Any student who suspects they have monkeypox should call our Student Health & Well-Being nurse line at 410-516-5709, seven days a week, between 8:30 a.m. and 6:30 p.m.
Currently, the tests for monkeypox infection rely on swabbing areas of the body where there is a rash or lesions; there are no “asymptomatic” tests. Researchers are still trying to understand whether individuals without lesions are infectious, whether the virus can be spread through bodily fluids, and the extent of spread from respiratory secretions.
We are prepared to test any Johns Hopkins student in the Baltimore area, including those from schools that normally don’t have access to student health clinics.

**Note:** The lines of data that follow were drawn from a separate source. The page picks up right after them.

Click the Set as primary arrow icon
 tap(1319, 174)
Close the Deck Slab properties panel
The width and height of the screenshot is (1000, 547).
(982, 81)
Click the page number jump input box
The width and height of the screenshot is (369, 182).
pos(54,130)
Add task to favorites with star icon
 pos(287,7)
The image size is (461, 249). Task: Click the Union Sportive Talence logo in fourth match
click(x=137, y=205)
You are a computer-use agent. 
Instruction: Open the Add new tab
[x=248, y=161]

We do not have capability to test students in Washington, D.C.; those students should call their primary health care provider or go to urgent care. SAIS students in Washington, D.C., can utilize the Georgetown Student Health Center, which has the capability to do monkeypox testing if indicated.
If You Test Positive
Students who have signs and symptoms suggestive of monkeypox will be asked to isolate until they receive the results of their monkeypox test. It typically takes a day or two to receive results.
For Residential Students
Given the potential length of the isolation period and the care needed for those who are infected, residential students who have monkeypox will need to move out of campus residence halls during their isolation period.

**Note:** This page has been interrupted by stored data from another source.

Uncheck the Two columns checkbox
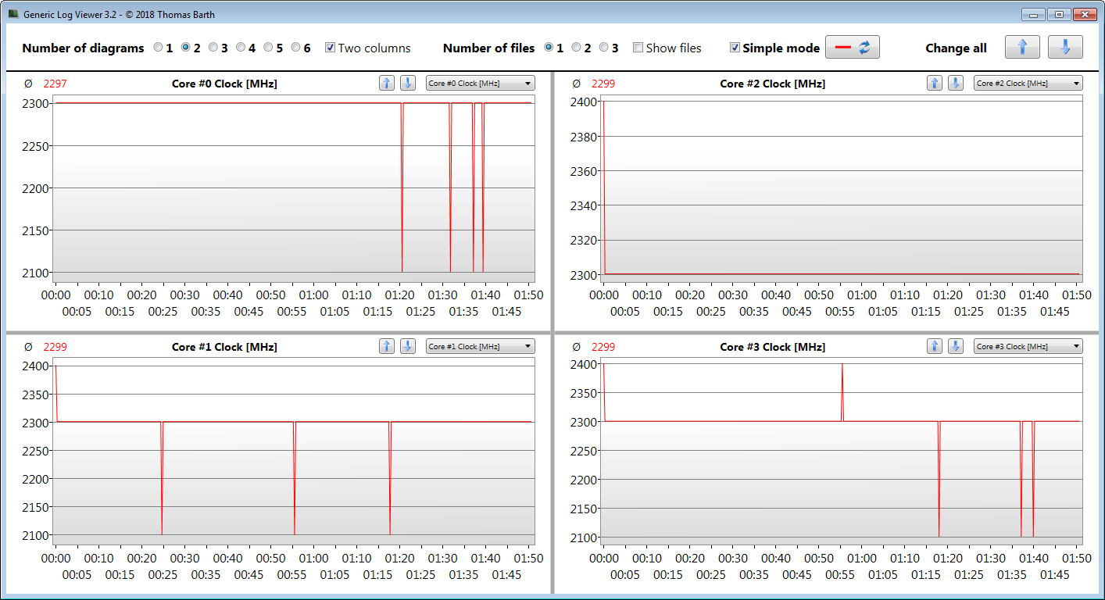1105x600 pixels. click(x=331, y=48)
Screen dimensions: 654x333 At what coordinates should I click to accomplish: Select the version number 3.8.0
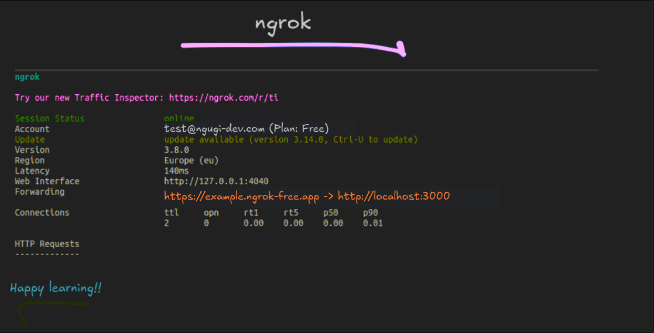[176, 150]
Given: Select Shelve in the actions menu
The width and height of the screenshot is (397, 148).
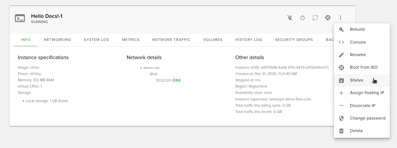Looking at the screenshot, I should [x=356, y=80].

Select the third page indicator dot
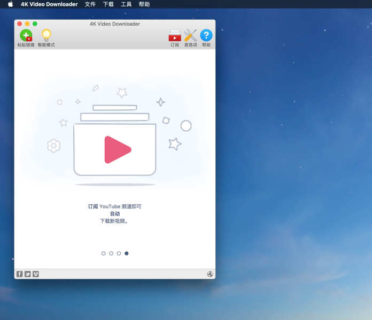(119, 253)
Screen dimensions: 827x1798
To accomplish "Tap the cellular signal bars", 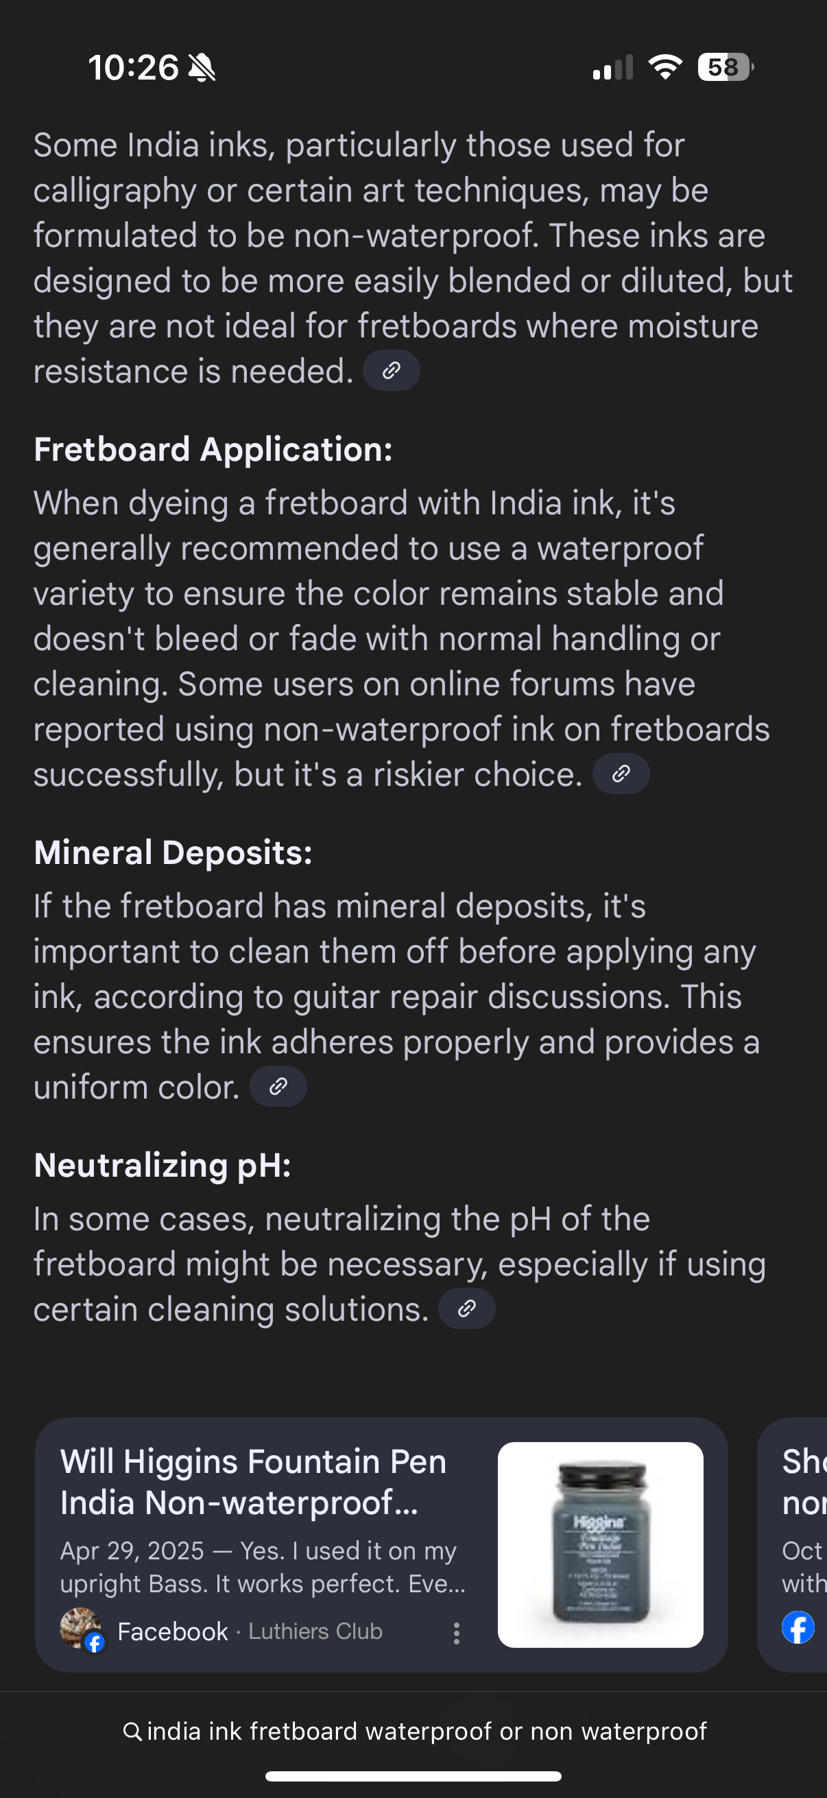I will click(612, 68).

Students are encouraged to move home for the duration of the isolation period. Student Affairs can assist students in this process and help identify options if students are unable to return home due to safety or other considerations; contact firstname.lastname@example.org for more information. The university does not maintain off-campus housing available for residential students for the duration of isolation.
Supportive Care Measures
Nurses will follow-up via phone on a regular basis with students who have monkeypox. Students can also request in-person or telemedicine visits with Student Health & Well-Being providers if needed. Clinicians will work with students to address their symptoms, which can include painful rash or lesions, and provide treatment when applicable. Tecovirimat (TPOXX) may be available for individuals who have monkeypox. If clinically indicated, Student Health & Wellness Center or University Health Services clinicians will contact the Baltimore City Health Department and submit required paperwork to the CDC in an effort to obtain TPOXX for patients.
The ability of students who have monkeypox and need to isolate to continue to make academic progress will vary by individual programs and circumstances. It may be necessary for students to take incomplete marks or medical leaves of absence. Students will be connected with appropriate Student Affairs staff to receive support and resource referrals pertaining to their needs, including academic concerns and communication with course instructors.